A mulher foi mantida pelo casal sem receber pagamento pelo seu serviço, sem direito a folgas e férias e sendo vítima constante de agressões e humilhações.
Em um dos episódios de violência, Margarida chegou a jogar uma panela de sopa quente no rosto da vítima, que era obrigada a trabalhar das 6h às 22h. Nas ocasiões em que ela foi lesionada, teve atendimento médico negado apesar de fraturas e ossos quebrados.
A situação só chegou ao fim quando a vítima conseguiu fugir durante uma viagem de férias do casal. Ela recebeu ajuda de uma vizinha, que deu abrigo e denunciou a situação à polícia. Enquanto as autoridades policiais investigavam o caso, ela ficou escondida durante dois anos em uma igreja da cidade.
Atualmente não há registro de onde esteja a vítima, mas, de acordo com a vizinha, ela está bem e vive legalmente em território americano recebendo uma pensão do governo. Foi graças ao caso da empregada que o congresso americano alterou as regras em relação aos crimes de escravidão cometidos contra pessoas estrangeiras.
Margarida Bonetti não pode ser presa?
Segundo Alexys Campos, advogado de direito penal, ainda que se saiba onde Margarida está, “a mulher da casa abandonada” não poderá ser presa pelo FBI, pois apenas autoridades brasileiras têm jurisdição para executar a lei penal no país e qualquer ação para sua captura seria uma violação da soberania.
“A intervenção de autoridades estrangeiras respeita uma série de acordos internacionais, condicionados também às leis nacionais. Nesse raciocínio, qualquer ‘intervenção’ de autoridade estrangeira depende de colaboração com o Poder Judiciário brasileiro.”
Apesar disso, nesse caso específico, o especialista explica que o ponto não é a capacidade de colaboração pelos canais oficiais, mas sim o fato de que, pela Constituição, o Brasil não extradita brasileiros natos. Dessa forma, mesmo pedidos formais de extradição para execução da pena no exterior costumam ser negados.

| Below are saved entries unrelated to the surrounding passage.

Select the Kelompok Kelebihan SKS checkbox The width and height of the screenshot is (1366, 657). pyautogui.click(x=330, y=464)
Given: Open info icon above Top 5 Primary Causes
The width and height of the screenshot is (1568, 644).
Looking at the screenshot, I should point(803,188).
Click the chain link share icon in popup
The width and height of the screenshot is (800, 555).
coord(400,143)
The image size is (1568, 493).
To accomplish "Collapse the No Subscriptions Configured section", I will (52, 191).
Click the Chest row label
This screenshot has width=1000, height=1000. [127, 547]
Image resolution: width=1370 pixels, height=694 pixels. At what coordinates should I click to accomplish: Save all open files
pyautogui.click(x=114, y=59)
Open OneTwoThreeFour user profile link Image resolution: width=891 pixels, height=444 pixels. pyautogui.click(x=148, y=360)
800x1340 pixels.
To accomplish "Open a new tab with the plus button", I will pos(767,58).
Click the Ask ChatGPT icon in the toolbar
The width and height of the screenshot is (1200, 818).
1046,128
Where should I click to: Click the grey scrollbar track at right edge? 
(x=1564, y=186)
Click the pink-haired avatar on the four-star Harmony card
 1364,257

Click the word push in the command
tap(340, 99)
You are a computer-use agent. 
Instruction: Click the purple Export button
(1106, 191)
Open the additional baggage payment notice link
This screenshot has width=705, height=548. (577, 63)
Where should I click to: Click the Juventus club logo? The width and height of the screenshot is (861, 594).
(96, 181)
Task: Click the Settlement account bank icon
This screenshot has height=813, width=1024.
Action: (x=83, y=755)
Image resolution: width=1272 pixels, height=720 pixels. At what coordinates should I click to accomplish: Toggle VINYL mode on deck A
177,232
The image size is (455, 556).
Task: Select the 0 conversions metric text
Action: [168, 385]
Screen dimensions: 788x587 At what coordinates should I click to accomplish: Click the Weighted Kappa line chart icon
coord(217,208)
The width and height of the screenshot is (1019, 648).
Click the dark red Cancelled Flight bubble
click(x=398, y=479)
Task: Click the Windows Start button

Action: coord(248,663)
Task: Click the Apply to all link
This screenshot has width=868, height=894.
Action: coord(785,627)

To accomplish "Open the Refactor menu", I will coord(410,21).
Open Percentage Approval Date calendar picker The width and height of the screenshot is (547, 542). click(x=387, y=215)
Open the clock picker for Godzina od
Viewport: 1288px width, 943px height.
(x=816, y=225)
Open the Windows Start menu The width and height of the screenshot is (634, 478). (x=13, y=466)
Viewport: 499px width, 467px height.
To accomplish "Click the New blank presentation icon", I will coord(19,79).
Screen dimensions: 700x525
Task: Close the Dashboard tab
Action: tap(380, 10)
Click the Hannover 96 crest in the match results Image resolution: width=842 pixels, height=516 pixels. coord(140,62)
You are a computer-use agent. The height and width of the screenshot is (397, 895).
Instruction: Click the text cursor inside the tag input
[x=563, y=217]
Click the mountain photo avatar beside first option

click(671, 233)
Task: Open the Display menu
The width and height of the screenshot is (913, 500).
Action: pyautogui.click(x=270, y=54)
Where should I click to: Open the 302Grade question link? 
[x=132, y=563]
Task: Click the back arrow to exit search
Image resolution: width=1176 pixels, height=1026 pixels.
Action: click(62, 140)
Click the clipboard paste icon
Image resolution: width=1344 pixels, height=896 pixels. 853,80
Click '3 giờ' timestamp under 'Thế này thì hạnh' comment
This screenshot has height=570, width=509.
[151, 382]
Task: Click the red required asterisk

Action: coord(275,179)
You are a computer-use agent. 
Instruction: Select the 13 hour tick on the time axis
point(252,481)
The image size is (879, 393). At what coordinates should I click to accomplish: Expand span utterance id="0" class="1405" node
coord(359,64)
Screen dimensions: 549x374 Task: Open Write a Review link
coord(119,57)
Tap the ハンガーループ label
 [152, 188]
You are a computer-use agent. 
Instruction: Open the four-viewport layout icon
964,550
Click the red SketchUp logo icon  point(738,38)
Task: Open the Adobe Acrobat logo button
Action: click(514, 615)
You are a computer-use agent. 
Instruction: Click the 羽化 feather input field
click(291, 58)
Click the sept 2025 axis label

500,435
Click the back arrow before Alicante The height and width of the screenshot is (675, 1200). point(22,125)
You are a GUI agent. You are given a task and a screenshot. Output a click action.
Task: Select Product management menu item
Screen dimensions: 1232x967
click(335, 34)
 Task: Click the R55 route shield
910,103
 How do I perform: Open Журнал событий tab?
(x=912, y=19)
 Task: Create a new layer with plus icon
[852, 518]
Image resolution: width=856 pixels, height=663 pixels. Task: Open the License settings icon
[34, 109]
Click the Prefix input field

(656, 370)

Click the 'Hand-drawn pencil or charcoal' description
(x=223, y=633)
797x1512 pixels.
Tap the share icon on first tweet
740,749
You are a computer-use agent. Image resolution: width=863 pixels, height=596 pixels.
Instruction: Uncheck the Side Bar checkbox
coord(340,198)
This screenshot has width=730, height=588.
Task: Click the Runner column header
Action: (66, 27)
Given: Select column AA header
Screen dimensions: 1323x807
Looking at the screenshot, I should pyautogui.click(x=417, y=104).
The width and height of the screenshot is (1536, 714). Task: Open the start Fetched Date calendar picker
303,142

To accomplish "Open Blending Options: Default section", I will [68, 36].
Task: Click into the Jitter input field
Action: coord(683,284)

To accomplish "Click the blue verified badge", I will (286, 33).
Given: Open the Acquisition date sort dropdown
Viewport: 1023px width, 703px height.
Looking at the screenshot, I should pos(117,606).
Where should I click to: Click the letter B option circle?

Segundo o advogado, a alternativa seria pedir ao Brasil que ‘entregue’ a acusada para cumprir a pena, já que a extradição é vedada pela Constituição.
“Ainda que o brasileiro não seja extraditado, existem mecanismos processuais e de cooperação internacional que permitem homologar sentença estrangeira no Brasil, para a reparação de dano e outros efeitos cíveis, além de medidas de segurança. Mesmo nessa hipótese, a reclusão não seria legalmente possível”, completa Alexys Campos.
“O crime foi cometido em território americano. O trabalho análogo à escravidão foi tipificado nos Estados Unidos, então, pelo princípio da territorialidade, a reclusão deveria ocorrer lá.”
Desse modo, outra hipótese para processar Margarida pelo crime seria o interesse do Estado brasileiro na condenação da acusada, promovendo uma nova ação penal, um processo iniciado do zero, por aqui.
“Nessa situação, mesmo que a infração tenha sido cometida no estrangeiro, estaria sujeita à aplicação da lei brasileira com possibilidade de execução da lei penal.”
“Turismo”
O caso repercutiu tanto nas redes que a casa abandonada acabou se tornando uma espécie de ‘ponto turístico’ em São Paulo. Páginas criadas por fãs acumulam-se no Instagram movidas por curiosos que tentam reunir mais informações sobre a mulher e seu estilo de vida.
“É compreensível que as pessoas tenham curiosidade de conhecer a casa e saber que mulher é essa da história. As coisas saíram do controle e, ao mesmo tempo que gera curiosidade, há também uma revolta”, diz a jornalista Aline Ramos.
“O que me causa estranhamento é que as pessoas tratam como se fosse uma temporada de ‘Stranger Things’. Falta consciência sobre o que se trata a história, que é para a gente refletir sobre a sociedade em que vivemos”, acrescenta.